I did some speed testing to figure out what is the fastest, when doing multiplication or division on numbers. I had to really work hard to defeat the optimiser. I got nonsensical results such as a massive loop operating in 2 microseconds, or that multiplication was the same speed as division (if only that were true).

After I finally worked hard enough to defeat enough of the compiler optimisations, while still letting it optimise for speed, I got these speed results. They maybe of interest to someone else?

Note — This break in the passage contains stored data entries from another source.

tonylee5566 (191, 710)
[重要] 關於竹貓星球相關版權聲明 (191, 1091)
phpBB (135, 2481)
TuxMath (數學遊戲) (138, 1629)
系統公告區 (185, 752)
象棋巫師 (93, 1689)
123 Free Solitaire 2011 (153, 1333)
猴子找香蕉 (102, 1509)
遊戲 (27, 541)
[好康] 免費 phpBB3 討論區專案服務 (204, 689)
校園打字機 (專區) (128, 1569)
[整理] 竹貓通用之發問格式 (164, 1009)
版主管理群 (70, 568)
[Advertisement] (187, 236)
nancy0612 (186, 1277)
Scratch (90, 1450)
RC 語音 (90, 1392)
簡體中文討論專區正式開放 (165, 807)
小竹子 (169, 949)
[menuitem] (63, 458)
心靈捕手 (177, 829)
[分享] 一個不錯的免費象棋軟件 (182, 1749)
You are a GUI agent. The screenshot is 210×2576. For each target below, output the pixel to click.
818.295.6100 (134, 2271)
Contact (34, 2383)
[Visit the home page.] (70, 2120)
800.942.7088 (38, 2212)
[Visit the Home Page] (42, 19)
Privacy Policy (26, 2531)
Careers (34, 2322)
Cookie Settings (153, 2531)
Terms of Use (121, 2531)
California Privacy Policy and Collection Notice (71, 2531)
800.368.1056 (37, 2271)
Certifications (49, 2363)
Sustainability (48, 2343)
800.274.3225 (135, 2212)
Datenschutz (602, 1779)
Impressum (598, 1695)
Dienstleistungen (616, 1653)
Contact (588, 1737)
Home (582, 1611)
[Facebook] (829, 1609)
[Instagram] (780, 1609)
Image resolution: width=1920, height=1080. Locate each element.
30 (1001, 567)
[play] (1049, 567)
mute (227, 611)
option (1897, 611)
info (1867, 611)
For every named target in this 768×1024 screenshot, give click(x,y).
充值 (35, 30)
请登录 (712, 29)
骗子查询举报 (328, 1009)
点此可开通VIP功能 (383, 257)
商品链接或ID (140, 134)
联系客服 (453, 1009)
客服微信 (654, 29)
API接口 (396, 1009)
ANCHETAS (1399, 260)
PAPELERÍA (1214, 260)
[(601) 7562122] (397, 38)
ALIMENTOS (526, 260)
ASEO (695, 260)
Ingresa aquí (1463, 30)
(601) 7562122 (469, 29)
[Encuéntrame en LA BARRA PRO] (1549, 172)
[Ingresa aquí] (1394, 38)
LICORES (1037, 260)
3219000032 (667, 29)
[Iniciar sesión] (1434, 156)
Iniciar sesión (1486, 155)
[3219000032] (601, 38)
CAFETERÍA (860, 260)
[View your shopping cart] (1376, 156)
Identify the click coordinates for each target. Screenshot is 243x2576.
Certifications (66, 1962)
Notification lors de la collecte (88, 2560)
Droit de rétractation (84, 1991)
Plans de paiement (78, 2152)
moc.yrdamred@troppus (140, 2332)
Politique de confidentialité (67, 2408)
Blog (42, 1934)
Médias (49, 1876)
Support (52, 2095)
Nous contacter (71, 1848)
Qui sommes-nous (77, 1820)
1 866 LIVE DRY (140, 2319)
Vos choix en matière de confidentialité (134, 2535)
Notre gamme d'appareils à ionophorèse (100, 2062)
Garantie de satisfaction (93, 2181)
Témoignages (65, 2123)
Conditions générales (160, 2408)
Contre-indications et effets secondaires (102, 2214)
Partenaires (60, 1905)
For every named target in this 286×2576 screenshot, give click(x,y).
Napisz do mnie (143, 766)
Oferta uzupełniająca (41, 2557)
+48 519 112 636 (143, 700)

If my test is STILL FLAWED, let me know, but be kind seeing as I just spend two hours writing this crap :P

64 time: 3826718 us
32 time: 2476484 us
D(mul) time: 936524 us
D(div) time: 3614857 us
S time: 1506020 us

"Multiplying to divide" using doubles seems the fastest way to do a division, followed by integer division. I did not test the accuracy of division. Could it be that "proper division" is more accurate? I have no desire to find out after these speed test results as I'll just be using integer division on a base 10 constant and letting my compiler optimise it for me ;) (and not defeating it's optimisations either).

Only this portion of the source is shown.